Tuesday's vote was only the second time in 13 years that city voters have agreed to alter the protected downtown waterfront. It came amid vigorous objections, particularly from some downtown residents who would be the aquarium's neighbors. But it also suggests voters saw value in expanding a significant tourist and educational asset with better facilities in a downtown dominated by the Church of Scientology. Also sweetening the deal: Tuesday's vote could provide needed financing to replace an outdated City Hall.
The first order of business for the aquarium, now located in a rehabilitated sewage treatment plant in Island Estates on Clearwater Beach, will be to determine whether it needs to downsize its ambitious plan to build a 200,000-square-foot, $160 million facility — even in light of a pending sequel to Dolphin Tale, the movie that made Winter a worldwide sensation. The current plan would require private fundraising that is unprecedented in Tampa Bay, and the facility's projection of 2 million visitors a year is optimistic in a region with another major aquarium.
The Clearwater aquarium already has engaged a consultant to assess the feasibility of its plan, and its board members have committed to adapt ambitions appropriately. That is an absolute necessity, particularly given the aquarium's plan to seek a portion of the county's bed tax that becomes available after Tropicana Field's debt is paid off in 2015. The aquarium will have a far stronger case for bed tax dollars if it shows up with significant private donations in hand and a business plan that isn't financed primarily by public dollars.

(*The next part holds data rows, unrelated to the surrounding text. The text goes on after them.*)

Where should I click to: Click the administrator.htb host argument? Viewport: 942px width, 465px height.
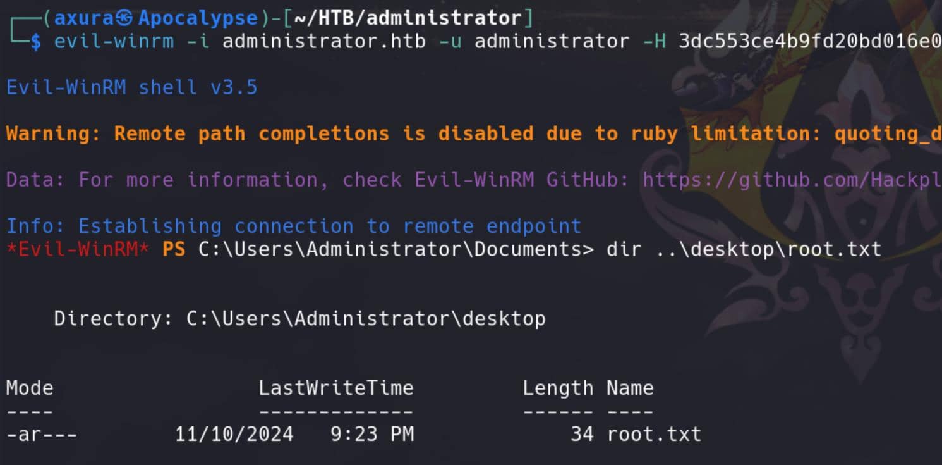[323, 42]

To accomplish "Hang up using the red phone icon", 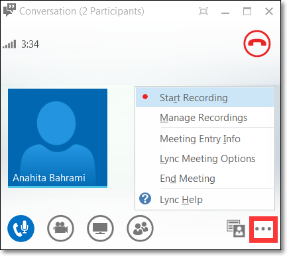I will pos(257,44).

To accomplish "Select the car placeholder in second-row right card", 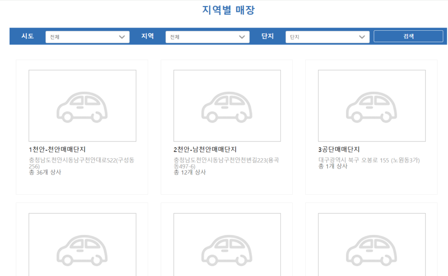I will tap(371, 245).
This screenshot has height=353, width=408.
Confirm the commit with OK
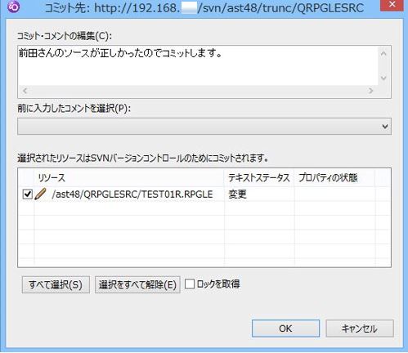coord(285,328)
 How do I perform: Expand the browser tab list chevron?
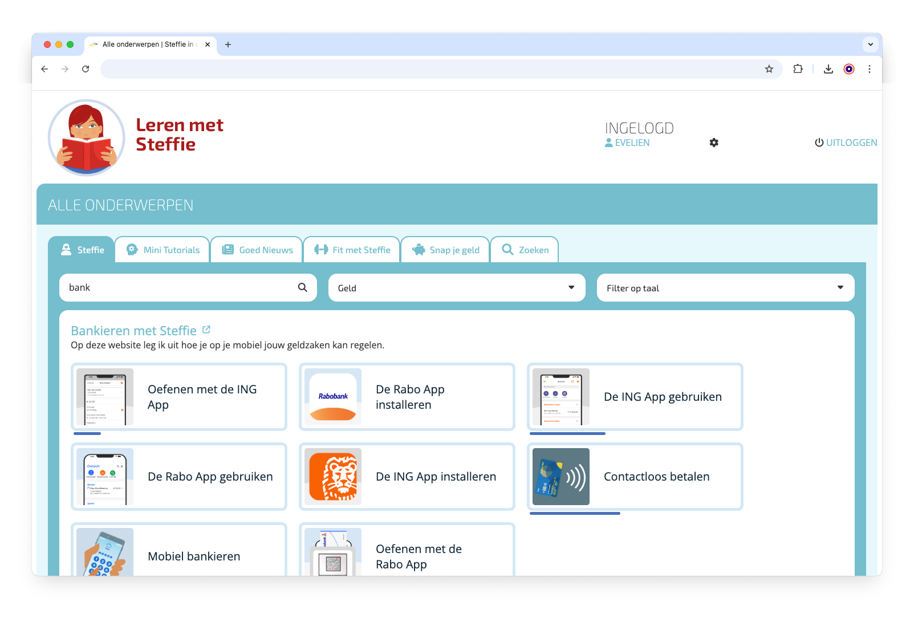click(x=870, y=44)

Wisely, the ballot language approved Tuesday is conditional. Nothing will go forward unless the aquarium can raise the money it needs for construction by August 2016. Only then are city officials authorized to sign a 60-year lease with the nonprofit in exchange for $7.5 million from ticket sales to build a new City Hall at an undetermined site, and eventually, $250,000 in lease payments annually for the life of the lease.
The chance for Winter to get a new home and build on the aquarium's amazing success increased Tuesday, but it is far from a done deal. Now it's up to aquarium and city leaders to build on voters' trust and fine-tune a plan that has the potential to be a tremendous asset to the city and the entire region.